The Death of a Dear Old Friend - Our Maple Tree

Schwartzie, our long hair gorgeous laid back black cat takes being top cat very seriously.  He will not eat supper until the other two cats are also present.  If Willow doesn’t come right away, he goes and finds her and herds her downstairs. He was upset when Woody took Shaman to the Vet for his annual checkup and vaccines on Wednesday.  When Woody brought  him back, he examined Shamana very carefully to make sure his “kitten” wasn’t injured.  Shaman is more active and far more rambunctious than the other two.  He is also much younger, four and a half years younger than Schwartzie, almost six years younger than Willow.  She enjoys when he cuddles with her and when they wash each other, but Shaman mounting her  and biting her neck, she puts up with mostly but sometimes she doesn’t want any part of being bitten.

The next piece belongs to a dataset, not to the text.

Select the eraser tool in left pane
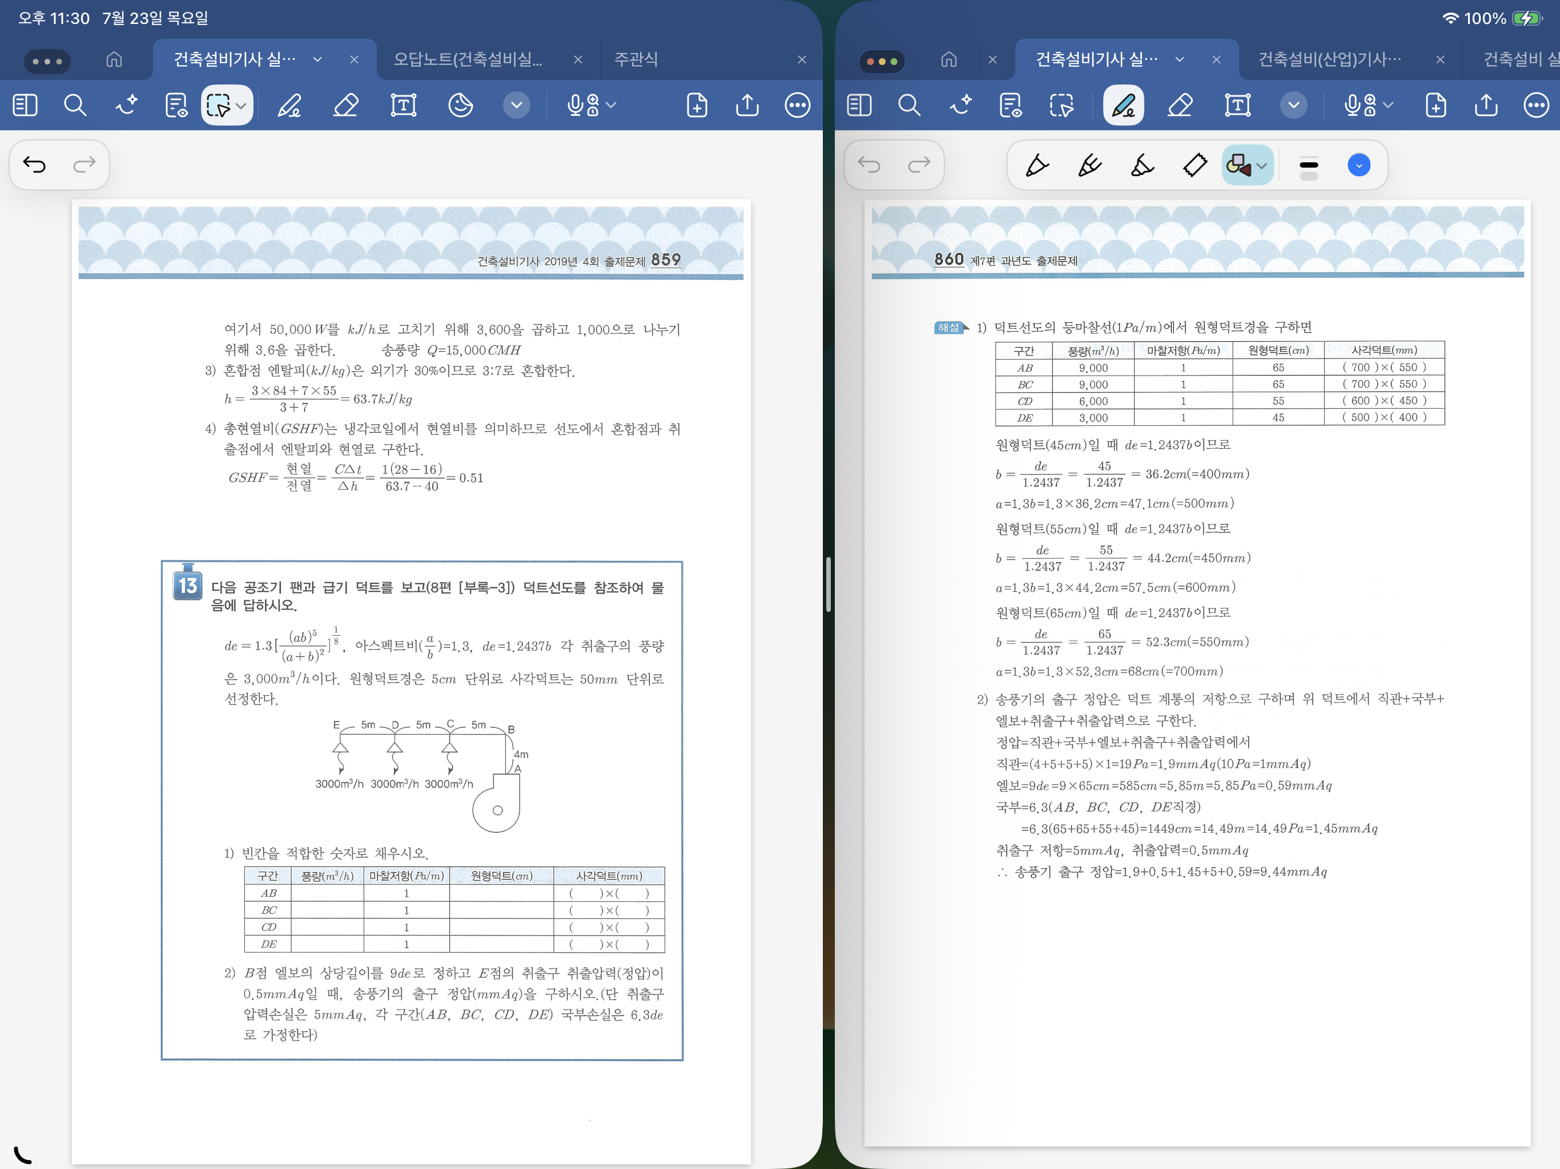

She’s bigger than he is, so his mounting is kind of a joke, but the biting isn’t.

 

Schwartzie is a serious cat. He worries.

 

We are going to have our huge sugar maple out front taken down.  I love that tree. I’ve written a poem about it, Saint Maple.  Its roots grew into our old septic tank near the house, so it had a continuous source of water. It fertilized itself and  grew huge.  It’s the biggest tree on our property, was even bigger than our large weeping beech.  It’s been slowly dying ever since we were forced by the State to put in a title Five septic system down by the road at the foot of the hill. Our gorgeous maple was slowly starved to death. There was no way we could give it all the water it needed for its immense size and heavy crown.  It was obviously dying back for the last ten years, and by now, is more than half dead.  Maples,  unlike oaks and beeches, are shallow rooted and lack a tap root.  Therefore since we are likely to be hit by a hurricane, as we have twice, we feared it would likely topple – onto the house if the wind blew it one way, our gorgeous weeping beehc if it fell another way and onto the house of summer people next door, a lawyer and his wife.  They’d sue the life our of us.

 

Woody was reluctant to do anything about it, so finally I called a tree service that has been active around our neighborhood. He came this Tuesday, gave us an estimate and we scheduled the sad take-down two weeks from today. I will miss it and so will the house.  It gave us shade for decades. It’s home to less birds than it used to house and the wild like a row of clocks.  Squirrels will miss it.  The house will be warmer in summer.  But its shade had been diminishing anyhow. 

 

Woody was stung by wasps while he was giving the rhododendrons organic fertilizer  He saw a paper nest the size of a large canteoupe.  I had a nest stuck to a window in my office. I simply didn’t open that window until  deserted it. But this nest could not remain where it was, right next to the oil tank and right across a path from our propane tank.  It had to go. We can’t do without propane or oil, mostly propane.  The men won’t fill either if the wasps attack or even if they just saw the nest. 
One delivery guy who wouldn’t fill the propane tank because a wren, a tiny but  fierce little creature defended her nest nearby.

 

I wrote two poems this week and started another that I haven’t finished yet.  I’ll work on it in a few days.  So far I’ve frozen 14 ½ lbs of beans.  More to come. The cherry tomatoes just started.  We are getting many pole beans, some frying peppers, many zucchini, a few pattypans, beets, a few oriental eggplants

and many smallish red cabbages. The cucumbers gave up the ghost this week, but I started three kinds that are in the bay window to get going. I always grow two burpless cucumbers and one burpless pickling cucumber, Corentine, not for processing but because I like the flavor and it’s productive.